_Task material_
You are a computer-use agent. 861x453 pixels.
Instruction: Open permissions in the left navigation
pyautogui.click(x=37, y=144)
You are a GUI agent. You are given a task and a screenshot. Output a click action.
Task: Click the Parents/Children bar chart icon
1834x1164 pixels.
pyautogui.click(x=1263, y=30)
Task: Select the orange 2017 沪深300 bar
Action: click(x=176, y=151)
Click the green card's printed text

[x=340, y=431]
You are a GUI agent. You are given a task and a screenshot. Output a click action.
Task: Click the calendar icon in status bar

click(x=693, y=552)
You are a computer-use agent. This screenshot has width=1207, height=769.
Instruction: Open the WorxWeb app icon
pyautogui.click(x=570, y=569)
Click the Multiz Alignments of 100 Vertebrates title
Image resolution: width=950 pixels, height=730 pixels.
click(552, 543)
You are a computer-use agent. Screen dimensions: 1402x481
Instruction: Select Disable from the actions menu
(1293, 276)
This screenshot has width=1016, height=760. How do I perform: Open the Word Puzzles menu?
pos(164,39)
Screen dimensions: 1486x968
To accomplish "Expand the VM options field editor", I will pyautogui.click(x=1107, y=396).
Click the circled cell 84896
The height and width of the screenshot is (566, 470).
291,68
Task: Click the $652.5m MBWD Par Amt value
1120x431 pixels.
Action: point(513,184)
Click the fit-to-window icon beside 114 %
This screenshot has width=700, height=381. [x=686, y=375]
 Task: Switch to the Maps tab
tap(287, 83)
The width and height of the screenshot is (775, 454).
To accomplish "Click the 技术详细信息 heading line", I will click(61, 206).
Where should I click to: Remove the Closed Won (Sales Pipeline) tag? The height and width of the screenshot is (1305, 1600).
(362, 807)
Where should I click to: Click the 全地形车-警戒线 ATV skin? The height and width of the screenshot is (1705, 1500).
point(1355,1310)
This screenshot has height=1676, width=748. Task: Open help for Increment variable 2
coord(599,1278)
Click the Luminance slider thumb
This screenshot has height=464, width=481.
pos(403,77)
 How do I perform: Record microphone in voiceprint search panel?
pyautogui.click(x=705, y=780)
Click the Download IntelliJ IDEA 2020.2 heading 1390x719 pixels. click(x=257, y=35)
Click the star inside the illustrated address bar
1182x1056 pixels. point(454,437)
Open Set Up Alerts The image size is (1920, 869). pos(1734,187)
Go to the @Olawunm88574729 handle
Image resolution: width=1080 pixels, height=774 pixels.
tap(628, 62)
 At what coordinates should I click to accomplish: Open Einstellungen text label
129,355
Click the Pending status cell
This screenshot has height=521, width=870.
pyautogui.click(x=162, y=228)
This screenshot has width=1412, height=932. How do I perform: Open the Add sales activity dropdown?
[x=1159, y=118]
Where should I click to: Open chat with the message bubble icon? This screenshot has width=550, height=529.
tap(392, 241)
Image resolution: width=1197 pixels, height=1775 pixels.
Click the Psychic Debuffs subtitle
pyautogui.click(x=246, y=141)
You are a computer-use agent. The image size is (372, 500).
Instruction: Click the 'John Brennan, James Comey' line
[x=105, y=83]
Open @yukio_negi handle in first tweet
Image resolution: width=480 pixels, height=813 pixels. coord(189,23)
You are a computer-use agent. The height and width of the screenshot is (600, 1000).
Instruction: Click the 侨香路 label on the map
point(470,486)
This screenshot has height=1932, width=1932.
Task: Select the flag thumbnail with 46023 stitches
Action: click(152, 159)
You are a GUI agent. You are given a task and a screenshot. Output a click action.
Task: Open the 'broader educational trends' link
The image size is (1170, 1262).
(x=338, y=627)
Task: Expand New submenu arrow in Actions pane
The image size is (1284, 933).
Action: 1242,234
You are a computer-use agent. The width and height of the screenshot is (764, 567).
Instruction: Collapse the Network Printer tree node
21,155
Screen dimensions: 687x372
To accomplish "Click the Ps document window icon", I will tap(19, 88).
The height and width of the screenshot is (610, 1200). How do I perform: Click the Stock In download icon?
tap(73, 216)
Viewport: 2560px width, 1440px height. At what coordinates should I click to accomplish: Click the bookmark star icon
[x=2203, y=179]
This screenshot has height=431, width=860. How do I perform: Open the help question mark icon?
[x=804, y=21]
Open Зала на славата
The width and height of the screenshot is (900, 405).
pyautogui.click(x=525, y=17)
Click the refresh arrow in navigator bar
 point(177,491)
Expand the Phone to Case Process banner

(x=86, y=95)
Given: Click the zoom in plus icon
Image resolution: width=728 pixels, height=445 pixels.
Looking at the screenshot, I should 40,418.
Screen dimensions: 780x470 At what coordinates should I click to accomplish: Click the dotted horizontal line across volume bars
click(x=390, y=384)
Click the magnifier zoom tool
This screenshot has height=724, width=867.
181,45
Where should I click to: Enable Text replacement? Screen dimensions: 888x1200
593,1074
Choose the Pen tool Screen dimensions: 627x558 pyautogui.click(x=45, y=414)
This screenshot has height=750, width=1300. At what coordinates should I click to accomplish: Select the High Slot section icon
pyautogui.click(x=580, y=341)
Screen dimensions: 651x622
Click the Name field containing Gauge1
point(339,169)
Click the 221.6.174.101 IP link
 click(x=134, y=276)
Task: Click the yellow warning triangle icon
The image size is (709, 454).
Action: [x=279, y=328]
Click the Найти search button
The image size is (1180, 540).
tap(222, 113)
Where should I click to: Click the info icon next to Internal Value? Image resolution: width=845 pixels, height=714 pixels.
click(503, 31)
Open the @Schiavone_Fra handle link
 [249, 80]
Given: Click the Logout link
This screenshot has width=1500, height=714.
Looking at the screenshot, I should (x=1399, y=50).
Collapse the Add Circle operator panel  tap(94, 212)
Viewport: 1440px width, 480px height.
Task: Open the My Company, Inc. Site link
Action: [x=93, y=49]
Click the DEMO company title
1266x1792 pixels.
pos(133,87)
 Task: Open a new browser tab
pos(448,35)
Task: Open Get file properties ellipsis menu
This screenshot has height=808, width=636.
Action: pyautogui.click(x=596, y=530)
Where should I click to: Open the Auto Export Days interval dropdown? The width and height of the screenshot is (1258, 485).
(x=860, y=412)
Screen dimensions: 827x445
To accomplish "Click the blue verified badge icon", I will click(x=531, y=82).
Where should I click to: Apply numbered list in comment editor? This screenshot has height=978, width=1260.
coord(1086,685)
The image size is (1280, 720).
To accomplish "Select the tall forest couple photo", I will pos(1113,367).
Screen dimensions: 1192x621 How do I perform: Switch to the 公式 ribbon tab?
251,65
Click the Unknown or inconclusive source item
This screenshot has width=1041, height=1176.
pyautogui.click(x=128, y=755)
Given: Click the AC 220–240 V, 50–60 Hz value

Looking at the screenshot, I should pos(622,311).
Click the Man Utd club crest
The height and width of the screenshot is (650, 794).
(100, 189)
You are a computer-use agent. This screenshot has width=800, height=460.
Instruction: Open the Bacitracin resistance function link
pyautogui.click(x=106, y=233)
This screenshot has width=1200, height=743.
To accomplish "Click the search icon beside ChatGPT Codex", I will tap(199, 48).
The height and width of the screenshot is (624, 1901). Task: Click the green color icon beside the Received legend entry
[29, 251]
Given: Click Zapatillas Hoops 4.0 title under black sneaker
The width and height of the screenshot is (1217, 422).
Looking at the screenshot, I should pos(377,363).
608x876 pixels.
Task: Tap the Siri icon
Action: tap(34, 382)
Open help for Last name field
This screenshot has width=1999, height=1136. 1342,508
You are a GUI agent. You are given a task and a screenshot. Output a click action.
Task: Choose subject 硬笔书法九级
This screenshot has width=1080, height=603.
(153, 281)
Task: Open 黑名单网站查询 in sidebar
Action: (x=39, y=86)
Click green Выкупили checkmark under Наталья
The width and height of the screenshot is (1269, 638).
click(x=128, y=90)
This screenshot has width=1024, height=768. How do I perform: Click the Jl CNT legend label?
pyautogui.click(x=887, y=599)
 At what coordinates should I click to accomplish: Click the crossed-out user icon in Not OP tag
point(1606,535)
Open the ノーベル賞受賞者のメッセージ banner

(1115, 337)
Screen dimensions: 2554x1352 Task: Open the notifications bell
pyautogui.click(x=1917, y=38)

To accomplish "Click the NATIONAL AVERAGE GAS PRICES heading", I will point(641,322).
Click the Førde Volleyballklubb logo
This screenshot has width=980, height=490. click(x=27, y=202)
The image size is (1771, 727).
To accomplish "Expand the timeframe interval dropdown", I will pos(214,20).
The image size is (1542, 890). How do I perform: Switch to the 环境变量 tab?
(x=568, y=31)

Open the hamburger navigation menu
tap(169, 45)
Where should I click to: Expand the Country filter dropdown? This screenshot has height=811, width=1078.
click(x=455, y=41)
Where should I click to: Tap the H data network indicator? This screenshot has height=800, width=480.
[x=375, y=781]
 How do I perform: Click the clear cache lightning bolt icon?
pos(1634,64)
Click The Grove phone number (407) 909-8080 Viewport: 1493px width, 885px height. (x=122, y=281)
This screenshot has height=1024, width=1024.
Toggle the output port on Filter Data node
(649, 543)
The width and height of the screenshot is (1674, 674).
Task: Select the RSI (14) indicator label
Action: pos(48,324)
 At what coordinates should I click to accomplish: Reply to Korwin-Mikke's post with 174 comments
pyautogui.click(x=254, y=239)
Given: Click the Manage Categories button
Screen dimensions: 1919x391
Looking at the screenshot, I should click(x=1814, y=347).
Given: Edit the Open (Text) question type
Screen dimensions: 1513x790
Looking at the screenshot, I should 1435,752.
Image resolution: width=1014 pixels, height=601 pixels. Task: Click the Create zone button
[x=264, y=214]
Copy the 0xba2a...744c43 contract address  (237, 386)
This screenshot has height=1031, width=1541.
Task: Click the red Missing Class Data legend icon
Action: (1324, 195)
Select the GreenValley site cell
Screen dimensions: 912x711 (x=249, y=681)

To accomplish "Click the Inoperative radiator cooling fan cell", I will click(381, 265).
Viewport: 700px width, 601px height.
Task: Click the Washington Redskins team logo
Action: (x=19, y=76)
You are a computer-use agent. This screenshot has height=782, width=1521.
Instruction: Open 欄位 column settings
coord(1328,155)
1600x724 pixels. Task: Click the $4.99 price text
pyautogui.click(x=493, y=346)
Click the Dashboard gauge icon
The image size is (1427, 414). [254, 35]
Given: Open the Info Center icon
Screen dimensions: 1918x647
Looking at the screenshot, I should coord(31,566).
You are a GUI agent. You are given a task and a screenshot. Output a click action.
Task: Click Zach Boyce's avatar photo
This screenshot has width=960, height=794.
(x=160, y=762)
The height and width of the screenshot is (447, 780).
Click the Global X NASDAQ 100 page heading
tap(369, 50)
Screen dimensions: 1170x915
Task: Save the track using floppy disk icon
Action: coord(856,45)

_What you will do_
Copy whichever lines of the records above contain the word "photo".

_Written response_
To accomplish "Select the tall forest couple photo", I will pos(1113,367).
Task: Click Zach Boyce's avatar photo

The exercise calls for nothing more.